It Ends with Us wasn’t *horrible* — as I said, Hoover may have been intentionally paving the way for what was to come re: Ryle, but even if she wasn’t, she wasn’t writing Ryle as a romantic lead before his “reveal” any more irresponsibly than hundreds of other authors have — but I do think the dramatic subject matter and bombastic moral message provided quite a bit of cover for an otherwise formulaic romance and story that relied heavily on cliches. Lily is a perfectly competent, plucky heroine, but when it comes down to it, her primary attributes are that she’s empathetic/nurturing, and that she came from an abusive household. Aside from the latter, there’s not much that distinguishes her from thousands of her other NA counterparts.
The elements that tried to set this book apart other than the abuse angle felt kind of tacked-on and twee as well. There’s this weird running joke about how her new best friend (Ryle’s sister) and her husband are super, duper rich, but they’re “good rich”: despite having “people” to do everything, they still donate to charity. It’s just weird how many times this comes up as a comedic tangent, how rich they are and how much of a joke it is that they’re rich. Lily’s full name is Lily Bloom, and she loves to garden, so she jokes that she was destined to open a flower shop. So she does. I don’t know, I’m not saying that literally every NA heroine has a cutesy name and runs a flower shop, but it just seems like exactly the type of young creative pretty feminine thing that a NA heroine would do. Also, there’s the mother of all tropes, the whoopsie baby: after Ryle has beat Lily so badly that she ends up hospitalized, she finds out from the doctor that she’s pregnant.

→ Record extracts:

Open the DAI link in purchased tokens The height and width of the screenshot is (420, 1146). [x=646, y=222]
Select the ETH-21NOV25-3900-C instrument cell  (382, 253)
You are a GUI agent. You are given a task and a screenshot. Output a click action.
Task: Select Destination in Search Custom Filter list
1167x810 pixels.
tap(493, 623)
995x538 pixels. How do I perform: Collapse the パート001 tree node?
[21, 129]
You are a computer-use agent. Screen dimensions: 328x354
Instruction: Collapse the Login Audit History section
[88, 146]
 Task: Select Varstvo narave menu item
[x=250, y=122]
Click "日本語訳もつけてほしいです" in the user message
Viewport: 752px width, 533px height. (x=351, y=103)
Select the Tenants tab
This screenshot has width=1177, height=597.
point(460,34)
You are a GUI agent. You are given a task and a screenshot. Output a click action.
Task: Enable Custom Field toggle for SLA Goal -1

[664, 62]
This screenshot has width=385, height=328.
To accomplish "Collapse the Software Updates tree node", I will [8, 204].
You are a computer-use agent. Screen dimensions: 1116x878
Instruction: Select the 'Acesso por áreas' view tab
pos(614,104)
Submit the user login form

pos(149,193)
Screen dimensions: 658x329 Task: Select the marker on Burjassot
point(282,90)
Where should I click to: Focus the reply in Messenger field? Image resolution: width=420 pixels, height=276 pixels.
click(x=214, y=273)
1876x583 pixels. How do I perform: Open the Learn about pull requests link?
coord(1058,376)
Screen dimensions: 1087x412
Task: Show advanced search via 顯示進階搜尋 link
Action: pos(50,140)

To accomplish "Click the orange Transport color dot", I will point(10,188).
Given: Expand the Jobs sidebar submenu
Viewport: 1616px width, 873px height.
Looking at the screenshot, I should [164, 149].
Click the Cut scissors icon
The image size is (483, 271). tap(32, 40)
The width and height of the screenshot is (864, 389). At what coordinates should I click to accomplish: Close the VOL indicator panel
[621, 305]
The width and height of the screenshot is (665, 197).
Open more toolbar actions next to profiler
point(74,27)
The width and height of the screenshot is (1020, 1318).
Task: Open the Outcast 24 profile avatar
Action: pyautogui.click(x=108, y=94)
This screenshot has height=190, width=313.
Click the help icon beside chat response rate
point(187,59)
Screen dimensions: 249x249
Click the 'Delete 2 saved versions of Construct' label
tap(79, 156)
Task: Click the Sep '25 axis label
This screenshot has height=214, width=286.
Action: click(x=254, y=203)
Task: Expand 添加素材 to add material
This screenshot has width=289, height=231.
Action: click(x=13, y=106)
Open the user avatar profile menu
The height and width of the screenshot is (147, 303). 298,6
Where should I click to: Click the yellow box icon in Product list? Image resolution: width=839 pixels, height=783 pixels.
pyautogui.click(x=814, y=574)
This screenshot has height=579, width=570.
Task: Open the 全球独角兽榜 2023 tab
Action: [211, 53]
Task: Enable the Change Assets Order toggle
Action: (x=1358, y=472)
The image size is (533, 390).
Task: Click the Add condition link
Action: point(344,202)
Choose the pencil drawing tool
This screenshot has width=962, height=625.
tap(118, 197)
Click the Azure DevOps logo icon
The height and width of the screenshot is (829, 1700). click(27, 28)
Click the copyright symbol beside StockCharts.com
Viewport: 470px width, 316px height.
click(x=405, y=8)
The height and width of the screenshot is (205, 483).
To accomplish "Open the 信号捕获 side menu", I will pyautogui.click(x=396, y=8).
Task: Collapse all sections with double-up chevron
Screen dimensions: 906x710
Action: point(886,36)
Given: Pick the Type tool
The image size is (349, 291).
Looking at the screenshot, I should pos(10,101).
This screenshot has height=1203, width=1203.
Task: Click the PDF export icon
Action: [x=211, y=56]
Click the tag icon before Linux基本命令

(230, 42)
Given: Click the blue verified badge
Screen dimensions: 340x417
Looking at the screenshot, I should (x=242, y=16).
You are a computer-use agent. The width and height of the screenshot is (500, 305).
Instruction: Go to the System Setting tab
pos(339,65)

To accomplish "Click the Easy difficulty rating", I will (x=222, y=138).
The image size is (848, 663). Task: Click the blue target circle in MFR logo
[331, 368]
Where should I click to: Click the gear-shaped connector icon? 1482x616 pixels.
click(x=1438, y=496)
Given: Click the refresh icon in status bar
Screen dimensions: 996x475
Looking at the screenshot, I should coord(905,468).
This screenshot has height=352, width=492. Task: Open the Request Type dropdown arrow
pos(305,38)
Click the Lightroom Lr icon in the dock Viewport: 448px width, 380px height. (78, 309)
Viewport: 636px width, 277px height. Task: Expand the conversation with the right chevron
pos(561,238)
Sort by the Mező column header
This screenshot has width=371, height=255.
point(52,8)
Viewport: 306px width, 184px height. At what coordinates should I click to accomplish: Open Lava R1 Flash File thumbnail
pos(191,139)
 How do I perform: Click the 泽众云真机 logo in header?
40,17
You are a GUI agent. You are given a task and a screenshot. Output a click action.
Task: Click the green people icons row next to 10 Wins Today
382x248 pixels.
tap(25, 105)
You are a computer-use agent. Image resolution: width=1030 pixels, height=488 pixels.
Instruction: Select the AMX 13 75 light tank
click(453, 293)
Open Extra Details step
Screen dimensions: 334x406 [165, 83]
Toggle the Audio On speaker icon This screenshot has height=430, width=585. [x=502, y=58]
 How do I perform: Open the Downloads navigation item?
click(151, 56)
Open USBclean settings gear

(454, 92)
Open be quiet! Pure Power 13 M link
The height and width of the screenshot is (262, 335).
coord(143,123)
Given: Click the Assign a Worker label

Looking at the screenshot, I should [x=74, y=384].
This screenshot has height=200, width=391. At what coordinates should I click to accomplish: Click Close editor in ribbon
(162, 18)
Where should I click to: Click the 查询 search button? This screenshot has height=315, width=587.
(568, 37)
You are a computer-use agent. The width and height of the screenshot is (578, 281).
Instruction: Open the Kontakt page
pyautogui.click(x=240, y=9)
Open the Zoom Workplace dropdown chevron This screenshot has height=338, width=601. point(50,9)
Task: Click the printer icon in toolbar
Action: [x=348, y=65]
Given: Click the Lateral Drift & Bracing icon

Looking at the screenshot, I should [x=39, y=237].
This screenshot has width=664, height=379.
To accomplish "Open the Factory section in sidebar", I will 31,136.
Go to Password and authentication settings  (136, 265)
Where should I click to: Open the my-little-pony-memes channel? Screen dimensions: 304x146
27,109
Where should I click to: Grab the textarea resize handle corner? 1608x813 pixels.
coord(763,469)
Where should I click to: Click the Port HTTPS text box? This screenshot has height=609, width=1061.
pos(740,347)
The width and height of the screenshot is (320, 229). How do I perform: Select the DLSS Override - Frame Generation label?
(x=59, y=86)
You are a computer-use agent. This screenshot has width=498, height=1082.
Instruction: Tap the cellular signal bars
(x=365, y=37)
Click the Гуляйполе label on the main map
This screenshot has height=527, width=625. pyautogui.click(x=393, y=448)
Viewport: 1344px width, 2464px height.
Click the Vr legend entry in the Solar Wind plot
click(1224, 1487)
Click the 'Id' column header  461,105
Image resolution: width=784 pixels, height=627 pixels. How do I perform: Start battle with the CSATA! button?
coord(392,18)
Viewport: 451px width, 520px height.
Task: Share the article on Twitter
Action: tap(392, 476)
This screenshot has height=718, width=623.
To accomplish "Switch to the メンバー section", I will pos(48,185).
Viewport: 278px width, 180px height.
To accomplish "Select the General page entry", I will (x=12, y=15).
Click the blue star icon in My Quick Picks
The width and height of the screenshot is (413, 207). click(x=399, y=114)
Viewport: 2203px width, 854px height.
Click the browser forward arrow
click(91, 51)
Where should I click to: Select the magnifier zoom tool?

→ Exercise set:
**1)** Decide whether each statement agrees with the review of It Ends with Us, and for each give yes or no along with the deciding words from the review, quoted exactly. (a) Lily's full name is Lily Bloom. (b) Ryle's sister and her husband do not donate to charity. (c) Lily learns from a doctor that she is pregnant.
**2)** In the review of It Ends with Us, who is Lily's new best friend?
**3)** Carry the review of It Ends with Us forward from its last sentence, keeping its voice and line of argument.

→ Responses in order:
**1)**
(a) Yes: "Lily’s full name is Lily Bloom"
(b) No: "they still donate to charity"
(c) Yes: "she finds out from the doctor that she’s pregnant"

**2)** Ryle's sister.

**3)**
Additionally, the over-reliance on Lily reading letters from her past self as a plot device came across as a very sneaky, lazy way to fill in character backstory in the form of infodumps. The whole B plot, that I haven’t even yet talked about, is that as a teenager, Lily discovers that one of the boys at her school, Atlas, appears to be homeless, seeking shelter in an abandoned house behind her parents’ property. She starts feeding, clothing, and sheltering him to the best of her ability, which was difficult to do under the nose of her abusive father. They eventually develop major feelings for each other, and Lily loses her virginity to him. All of this is revealed through letters that Lily wrote, but obviously never sent, to Ellen Degeneres, because she was a fan of the show and just found Ellen to be enough of an important figure to be the figurative recipient of her diary entries. The problem was, they just didn’t feel organic, to me, the way they were employed. They existed to lay the groundwork for Lily and Atlas’ second-chance, but it’s like this book thought it was too cute for simple flashback sections, so it had to construct this extra framework of, like, “We’re going to tell the past through LETTERS!”
In general, I’m just not predisposed to be very charitable toward this type of book, that follows a very basic, pedestrian storyline but uses heavy emotional manipulation around a major issue to give it depth it wouldn’t otherwise have. I feel a little bad coming down so hard on it because I feel that Colleen Hoover was writing in good faith and trying to bolster the strength of women in bad situations, but it just didn’t work for me in totality.